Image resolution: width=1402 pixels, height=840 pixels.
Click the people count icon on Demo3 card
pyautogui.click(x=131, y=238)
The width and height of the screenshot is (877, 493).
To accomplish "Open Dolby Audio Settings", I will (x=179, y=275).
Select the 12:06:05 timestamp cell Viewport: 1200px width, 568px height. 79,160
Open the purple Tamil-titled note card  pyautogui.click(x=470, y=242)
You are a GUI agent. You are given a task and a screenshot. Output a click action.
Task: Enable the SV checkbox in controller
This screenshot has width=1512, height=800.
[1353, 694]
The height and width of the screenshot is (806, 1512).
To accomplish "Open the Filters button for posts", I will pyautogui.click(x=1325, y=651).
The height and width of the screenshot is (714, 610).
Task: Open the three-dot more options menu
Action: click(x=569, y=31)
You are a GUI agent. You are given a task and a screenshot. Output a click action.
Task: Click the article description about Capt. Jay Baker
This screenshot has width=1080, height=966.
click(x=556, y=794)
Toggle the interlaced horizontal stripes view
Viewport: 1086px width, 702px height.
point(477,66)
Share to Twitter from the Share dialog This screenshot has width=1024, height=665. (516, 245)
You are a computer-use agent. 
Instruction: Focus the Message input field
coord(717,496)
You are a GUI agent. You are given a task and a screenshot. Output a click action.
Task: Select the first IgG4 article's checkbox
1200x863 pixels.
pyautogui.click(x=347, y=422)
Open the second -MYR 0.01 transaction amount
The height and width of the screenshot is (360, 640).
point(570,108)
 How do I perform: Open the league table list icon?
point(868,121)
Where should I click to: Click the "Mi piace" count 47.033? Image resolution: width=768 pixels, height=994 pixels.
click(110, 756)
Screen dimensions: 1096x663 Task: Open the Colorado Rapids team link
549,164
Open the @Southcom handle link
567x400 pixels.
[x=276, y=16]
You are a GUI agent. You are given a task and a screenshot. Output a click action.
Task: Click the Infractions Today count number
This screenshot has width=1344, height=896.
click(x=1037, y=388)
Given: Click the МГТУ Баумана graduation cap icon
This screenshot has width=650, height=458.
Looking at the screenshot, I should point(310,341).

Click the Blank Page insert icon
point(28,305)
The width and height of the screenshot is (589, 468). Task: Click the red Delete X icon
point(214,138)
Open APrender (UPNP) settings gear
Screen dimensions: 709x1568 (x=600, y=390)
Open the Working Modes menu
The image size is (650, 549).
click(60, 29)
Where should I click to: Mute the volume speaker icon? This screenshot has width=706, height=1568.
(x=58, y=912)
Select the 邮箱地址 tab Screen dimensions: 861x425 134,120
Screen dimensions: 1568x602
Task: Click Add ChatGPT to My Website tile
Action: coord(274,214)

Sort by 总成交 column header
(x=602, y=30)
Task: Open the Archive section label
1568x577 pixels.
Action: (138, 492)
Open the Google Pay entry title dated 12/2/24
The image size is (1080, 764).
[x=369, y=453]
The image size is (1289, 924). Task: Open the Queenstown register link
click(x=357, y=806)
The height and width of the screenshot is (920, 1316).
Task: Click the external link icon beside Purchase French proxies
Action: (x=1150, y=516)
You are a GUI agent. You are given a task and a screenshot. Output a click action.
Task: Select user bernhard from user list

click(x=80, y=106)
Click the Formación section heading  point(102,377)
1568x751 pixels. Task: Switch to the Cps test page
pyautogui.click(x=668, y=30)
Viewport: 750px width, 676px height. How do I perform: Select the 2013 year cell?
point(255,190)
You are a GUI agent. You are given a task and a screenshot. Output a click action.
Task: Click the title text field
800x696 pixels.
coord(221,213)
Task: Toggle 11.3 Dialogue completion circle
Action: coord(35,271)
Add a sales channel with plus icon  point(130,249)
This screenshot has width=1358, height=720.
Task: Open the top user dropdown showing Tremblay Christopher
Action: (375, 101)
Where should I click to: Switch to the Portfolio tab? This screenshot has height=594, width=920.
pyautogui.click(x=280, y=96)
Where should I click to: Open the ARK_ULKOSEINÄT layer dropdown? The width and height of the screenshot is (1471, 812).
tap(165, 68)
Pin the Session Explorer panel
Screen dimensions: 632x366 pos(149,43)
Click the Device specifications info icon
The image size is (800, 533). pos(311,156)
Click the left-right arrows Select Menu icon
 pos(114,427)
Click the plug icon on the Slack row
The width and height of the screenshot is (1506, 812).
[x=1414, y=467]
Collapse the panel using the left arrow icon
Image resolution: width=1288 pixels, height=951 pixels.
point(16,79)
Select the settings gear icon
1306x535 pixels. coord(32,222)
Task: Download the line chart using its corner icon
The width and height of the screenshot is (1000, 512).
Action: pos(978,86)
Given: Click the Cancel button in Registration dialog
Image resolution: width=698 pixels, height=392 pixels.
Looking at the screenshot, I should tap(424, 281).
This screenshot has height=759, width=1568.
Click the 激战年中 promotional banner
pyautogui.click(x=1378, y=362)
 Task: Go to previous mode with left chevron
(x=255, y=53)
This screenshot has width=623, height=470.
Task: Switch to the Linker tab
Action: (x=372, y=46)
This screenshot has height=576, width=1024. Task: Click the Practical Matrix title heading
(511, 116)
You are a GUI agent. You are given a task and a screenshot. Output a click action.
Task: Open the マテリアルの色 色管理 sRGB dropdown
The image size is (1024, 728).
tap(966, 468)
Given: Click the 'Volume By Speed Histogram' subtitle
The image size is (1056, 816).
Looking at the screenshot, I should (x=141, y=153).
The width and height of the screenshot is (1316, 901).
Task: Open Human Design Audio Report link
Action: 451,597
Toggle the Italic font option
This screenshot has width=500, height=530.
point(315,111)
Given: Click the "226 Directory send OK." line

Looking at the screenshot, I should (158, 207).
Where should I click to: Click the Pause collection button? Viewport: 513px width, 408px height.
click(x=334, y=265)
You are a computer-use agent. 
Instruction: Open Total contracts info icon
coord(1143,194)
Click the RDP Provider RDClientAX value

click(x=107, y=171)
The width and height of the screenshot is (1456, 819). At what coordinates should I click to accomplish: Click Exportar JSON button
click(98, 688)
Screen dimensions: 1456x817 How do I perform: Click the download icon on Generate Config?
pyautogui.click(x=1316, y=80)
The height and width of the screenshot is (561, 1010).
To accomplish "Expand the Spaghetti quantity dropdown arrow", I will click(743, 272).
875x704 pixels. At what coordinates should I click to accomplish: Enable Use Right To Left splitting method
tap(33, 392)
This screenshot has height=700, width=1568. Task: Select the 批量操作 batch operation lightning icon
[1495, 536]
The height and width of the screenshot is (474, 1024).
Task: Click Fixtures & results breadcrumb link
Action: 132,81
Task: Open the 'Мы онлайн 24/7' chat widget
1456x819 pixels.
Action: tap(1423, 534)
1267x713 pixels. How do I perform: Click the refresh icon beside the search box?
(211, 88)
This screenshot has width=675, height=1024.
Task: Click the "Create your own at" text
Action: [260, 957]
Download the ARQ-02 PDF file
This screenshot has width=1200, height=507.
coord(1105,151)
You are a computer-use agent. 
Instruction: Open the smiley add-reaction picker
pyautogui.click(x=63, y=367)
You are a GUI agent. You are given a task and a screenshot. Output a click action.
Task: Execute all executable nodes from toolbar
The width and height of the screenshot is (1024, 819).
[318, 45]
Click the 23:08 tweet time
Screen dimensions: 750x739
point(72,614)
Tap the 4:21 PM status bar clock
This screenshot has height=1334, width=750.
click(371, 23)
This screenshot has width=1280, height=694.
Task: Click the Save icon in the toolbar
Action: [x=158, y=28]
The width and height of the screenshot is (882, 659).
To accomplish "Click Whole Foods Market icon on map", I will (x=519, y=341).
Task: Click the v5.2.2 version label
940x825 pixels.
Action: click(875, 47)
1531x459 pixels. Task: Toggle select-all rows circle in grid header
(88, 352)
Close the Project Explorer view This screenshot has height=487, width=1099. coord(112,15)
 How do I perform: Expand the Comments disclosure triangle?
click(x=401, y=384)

########

* _Set exercise_:
Please reproduce the lines starting with the line with "Select the settings gear icon" and going on through the line with "will click(743, 272).", swapping "dropdown" for "drop-down menu" and leaving everything else as it is.

* _Task solution_:
Select the settings gear icon
1306x535 pixels. coord(32,222)
Task: Download the line chart using its corner icon
The width and height of the screenshot is (1000, 512).
Action: pos(978,86)
Given: Click the Cancel button in Registration dialog
Image resolution: width=698 pixels, height=392 pixels.
Looking at the screenshot, I should tap(424, 281).
This screenshot has height=759, width=1568.
Click the 激战年中 promotional banner
pyautogui.click(x=1378, y=362)
 Task: Go to previous mode with left chevron
(x=255, y=53)
This screenshot has width=623, height=470.
Task: Switch to the Linker tab
Action: (x=372, y=46)
This screenshot has height=576, width=1024. Task: Click the Practical Matrix title heading
(511, 116)
You are a GUI agent. You are given a task and a screenshot. Output a click action.
Task: Open the マテリアルの色 色管理 sRGB drop-down menu
The image size is (1024, 728).
tap(966, 468)
Given: Click the 'Volume By Speed Histogram' subtitle
The image size is (1056, 816).
Looking at the screenshot, I should (x=141, y=153).
The width and height of the screenshot is (1316, 901).
Task: Open Human Design Audio Report link
Action: 451,597
Toggle the Italic font option
This screenshot has width=500, height=530.
point(315,111)
Given: Click the "226 Directory send OK." line

Looking at the screenshot, I should (158, 207).
Where should I click to: Click the Pause collection button? Viewport: 513px width, 408px height.
click(x=334, y=265)
You are a computer-use agent. 
Instruction: Open Total contracts info icon
coord(1143,194)
Click the RDP Provider RDClientAX value

click(x=107, y=171)
The width and height of the screenshot is (1456, 819). At what coordinates should I click to accomplish: Click Exportar JSON button
click(98, 688)
Screen dimensions: 1456x817 How do I perform: Click the download icon on Generate Config?
pyautogui.click(x=1316, y=80)
The height and width of the screenshot is (561, 1010).
To accomplish "Expand the Spaghetti quantity drop-down menu arrow", I will click(743, 272).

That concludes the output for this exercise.